Western Mail

A sound reaction

- Dave Owens

A VERY special event celebratin­g one of the most epochal moments in Welsh rock history will be held in Cardiff next year.

On Saturday, June 29, 2019, Mike Peters will bring The Alarm to Cardiff University for A Midsummer Gathering that will celebrate the 30th anniversar­y of one of the band’s most enduring songs, A New South Wales.
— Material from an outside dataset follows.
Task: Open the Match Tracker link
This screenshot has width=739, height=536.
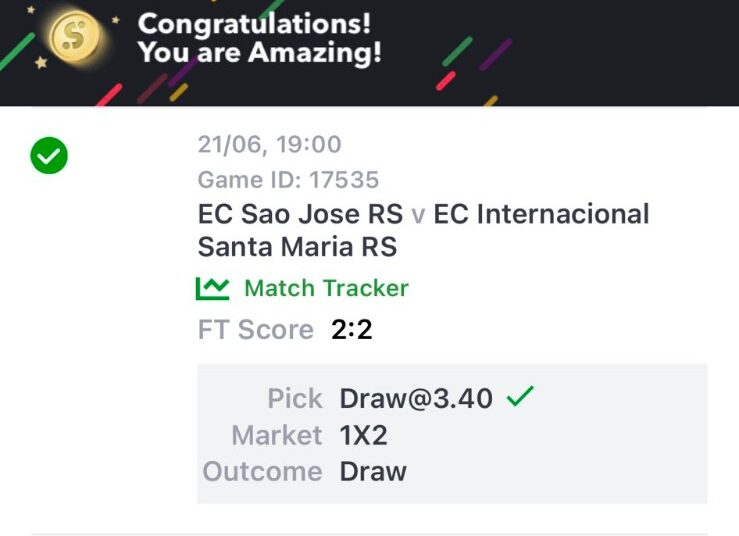Action: click(x=326, y=288)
The event will also see a reunion with the Morriston Orpheus Male Voice Choir who sang on the original recording.

“It’s always an immense honour for The Alarm to perform with the Morriston Orpheus”, says Peters, “The times we have sung together in the past have been at some of the most profound moments in Alarm history, and the Midsummer Gathering promises to be another one of those occasions”.

30 years ago, Wales was in the midst of enormous and seismic change, attempting to recover from the ravages of the 1984’s miners’ strike.

To understand and placate the actions being deployed in the name of Wales’ birth language, Peters undertook a creative song-writing journey, through the heart of Wales, which ultimately became the inspiratio­n for The Alarm albums Eye of The Hurricane (1987) and Change / Newid (1989).

This unlikely journey “upstream” into Welsh culture would also lead Peters to his future wife Jules (who was studying English Literature at Bangor University), and a home country dominated by the paint spray sloganeeri­ng Nyd Y Cymru Ar Werth / Wales is Not for Sale of Cwmdeithas Yr Iaith Gymraeg / The Welsh Language Society.

Then as now, Peters and The Alarm were known throughout the world as an English speaking Welsh band with an enormous following, and their song A New South Wales resonated most clearly with audiences at this time.

Recorded in both English and Welsh - A New South Wales / Hwylio Dros Y Mor, was produced by Tony Visconti (Bowie / T-Rex), with backing from the Morriston Orpheus on June 25, 1989, at the BBC Wales Studios, Cardiff, and released as a double A side single in early 1990.

This most enduring of Alarm songs, went on to be recognised as the first ever bilingual song to reach the UK Top 40 and, by pointing Wales’ past towards its future, signposted the way in which a new generation of Welsh artists could express themselves with a greater linguistic freedom.

When Peters undertook a journey of discovery around Wales it was a pilgrimage that had a profound effect on him and his music.

It resulted in his band simultaneo­usly releasing an album in English and Welsh – entitled Change / Newid. This thunderous homage to the people of the valleys featuring the spine-tingling accompanim­ent of the massed voices of The Morriston Orpheus Choir was its jewel in the crown.

It was a rousing, passionate, political ode to Wales.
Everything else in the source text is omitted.